**Consigne 1**.
Répondez à ces questions sur l'extrait relatif aux terres de l'Office du Niger :
(a) Quelle fonction Modibo Kéita occupe-t-il au sein du groupe GDCM ?
(b) Quels villages sont comparés à des fantômes ?
(c) Selon l'exploitant cité, à cause de quel projet Modibo a-t-il rendu les villages malheureux ?

**Extrait du document**.
-*-

Ici, on s’accorde à dire que l’opérateur économique Modibo Kéita, PDG du groupe GDCM, ne recule devant rien pour obtenir la réalisation du complexe projet industriel dans l’Office. À lui seul, Modibo Kéita s’est procuré plusieurs centaines d’hectares de surface exploitable à l’Office. Cette surface, Modibo Kéita est accusé de l’avoir arrachée aux véritables propriétaires terriens des villages, avec la complicité de la direction de l’Office du Niger. Au mépris du droit coutumier qui accorde la propriété des champs à des indigènes qui n’ont d’autres activités que l’exploitation de la terre.
Aujourd’hui, à cause des pratiques du genre, des villages entiers tendent à disparaitre, parce que les habitants sont dépourvus de terres cultivables pour survivre depuis l’apparition des prédateurs fonciers. Dans tous les villages victimes, on ne parle que des noms du PDG de GDCM et des responsables véreux, parce que sans vergogne, tapis dans l’ombre à l’Office du Niger.
Le danger, c’est quand la direction de l’Office du Niger se fait complice de l’arnaque des terres dans la zone au détriment de pauvres paysans.
Le village de Sahou et de Sanan, victimes de la pratique, ressemble aujourd’hui à des fantômes, car il n’y a plus d’école et de centre de santé pour les populations. À Sanamandougou, des salles de classe de fortune ne reçoivent plus d’élèves. On dit que Modibo Kéita et ses affidés sont les responsables de la fermeture des classes. Pourtant il se dit ailleurs que le PDG de GDCM a fait construire des salles de classe pour les villages victimes. “Il n’en est rien. Modibo a plutôt rendu les villages malheureux à cause de son projet de culture de blé”, rétorque un exploitant victime de l’accaparement des terres.
Les villages ne demandent qu’à pouvoir jouir de leurs terres, héritage de leurs ancêtres. “Nous sommes fatigués, nous avons faim, Modibo GDCM et la direction de l’Office du Niger nous ont tués, ils ont assassiné notre espoir”, a déclaré le chef de village de Sanamandougou qui se plaint de la situation dans laquelle des centaines de ménages qui vivaient sur la terre de leurs ancêtres ont été mis au chômage à cause des agissements d’un opérateur dont les soutiens se cachent à la direction de l’Office du Niger.

-*-

**Consigne 2**. Recopiez tels quels, s'il vous plaît, les enregistrements depuis le tout premier jusqu'à la ligne contenant « Maths・Ingénierie (291, 2440) », les deux bornes comprises.

Entrées de données recueillies
-*-

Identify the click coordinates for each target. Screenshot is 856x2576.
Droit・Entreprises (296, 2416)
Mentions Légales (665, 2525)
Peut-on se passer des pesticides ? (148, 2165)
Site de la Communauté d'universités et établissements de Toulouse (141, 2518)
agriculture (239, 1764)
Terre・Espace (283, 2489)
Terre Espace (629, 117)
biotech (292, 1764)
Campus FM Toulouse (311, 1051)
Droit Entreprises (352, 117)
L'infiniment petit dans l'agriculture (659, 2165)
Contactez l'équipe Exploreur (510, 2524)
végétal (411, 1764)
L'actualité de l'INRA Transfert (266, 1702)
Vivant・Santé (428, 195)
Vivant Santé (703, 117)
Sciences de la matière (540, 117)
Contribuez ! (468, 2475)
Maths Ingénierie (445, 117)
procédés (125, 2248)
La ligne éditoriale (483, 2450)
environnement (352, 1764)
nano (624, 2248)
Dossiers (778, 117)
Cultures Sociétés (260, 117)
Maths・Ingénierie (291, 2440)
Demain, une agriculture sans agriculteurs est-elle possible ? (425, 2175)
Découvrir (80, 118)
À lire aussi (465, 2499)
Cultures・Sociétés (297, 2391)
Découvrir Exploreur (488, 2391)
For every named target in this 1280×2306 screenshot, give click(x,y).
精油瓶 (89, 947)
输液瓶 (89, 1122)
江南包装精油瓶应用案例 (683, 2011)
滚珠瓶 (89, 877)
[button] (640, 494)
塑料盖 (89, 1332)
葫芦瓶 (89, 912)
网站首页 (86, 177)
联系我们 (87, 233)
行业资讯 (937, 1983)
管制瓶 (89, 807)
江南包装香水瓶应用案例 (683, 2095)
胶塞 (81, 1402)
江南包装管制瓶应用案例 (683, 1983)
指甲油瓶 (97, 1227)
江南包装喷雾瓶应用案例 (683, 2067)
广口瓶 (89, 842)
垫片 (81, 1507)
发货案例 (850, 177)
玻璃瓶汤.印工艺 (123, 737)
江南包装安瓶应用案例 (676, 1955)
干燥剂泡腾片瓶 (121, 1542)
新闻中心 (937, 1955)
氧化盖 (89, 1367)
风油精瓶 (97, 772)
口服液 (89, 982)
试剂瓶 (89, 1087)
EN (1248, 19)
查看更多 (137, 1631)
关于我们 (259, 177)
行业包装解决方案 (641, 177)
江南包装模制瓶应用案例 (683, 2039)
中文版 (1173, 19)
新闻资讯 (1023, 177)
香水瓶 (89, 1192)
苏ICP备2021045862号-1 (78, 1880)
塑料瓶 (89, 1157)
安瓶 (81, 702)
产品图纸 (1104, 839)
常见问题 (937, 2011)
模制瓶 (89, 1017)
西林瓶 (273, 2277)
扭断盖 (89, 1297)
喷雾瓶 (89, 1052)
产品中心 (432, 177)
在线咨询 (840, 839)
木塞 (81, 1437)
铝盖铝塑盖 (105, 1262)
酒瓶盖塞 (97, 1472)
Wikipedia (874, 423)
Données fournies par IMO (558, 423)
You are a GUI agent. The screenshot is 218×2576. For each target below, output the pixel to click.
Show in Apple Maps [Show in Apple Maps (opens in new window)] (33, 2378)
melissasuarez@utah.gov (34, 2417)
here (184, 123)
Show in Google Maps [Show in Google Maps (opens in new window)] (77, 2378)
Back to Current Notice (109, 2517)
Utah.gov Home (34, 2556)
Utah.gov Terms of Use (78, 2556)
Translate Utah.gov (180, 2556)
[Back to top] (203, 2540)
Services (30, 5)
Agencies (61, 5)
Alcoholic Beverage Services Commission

-*-

**Réponse 1**.
(a) Il est PDG du groupe GDCM.
(b) Les villages de Sahou et de Sanan.
(c) À cause de son projet de culture de blé.

**Réponse 2**.
Identify the click coordinates for each target. Screenshot is 856x2576.
Droit・Entreprises (296, 2416)
Mentions Légales (665, 2525)
Peut-on se passer des pesticides ? (148, 2165)
Site de la Communauté d'universités et établissements de Toulouse (141, 2518)
agriculture (239, 1764)
Terre・Espace (283, 2489)
Terre Espace (629, 117)
biotech (292, 1764)
Campus FM Toulouse (311, 1051)
Droit Entreprises (352, 117)
L'infiniment petit dans l'agriculture (659, 2165)
Contactez l'équipe Exploreur (510, 2524)
végétal (411, 1764)
L'actualité de l'INRA Transfert (266, 1702)
Vivant・Santé (428, 195)
Vivant Santé (703, 117)
Sciences de la matière (540, 117)
Contribuez ! (468, 2475)
Maths Ingénierie (445, 117)
procédés (125, 2248)
La ligne éditoriale (483, 2450)
environnement (352, 1764)
nano (624, 2248)
Dossiers (778, 117)
Cultures Sociétés (260, 117)
Maths・Ingénierie (291, 2440)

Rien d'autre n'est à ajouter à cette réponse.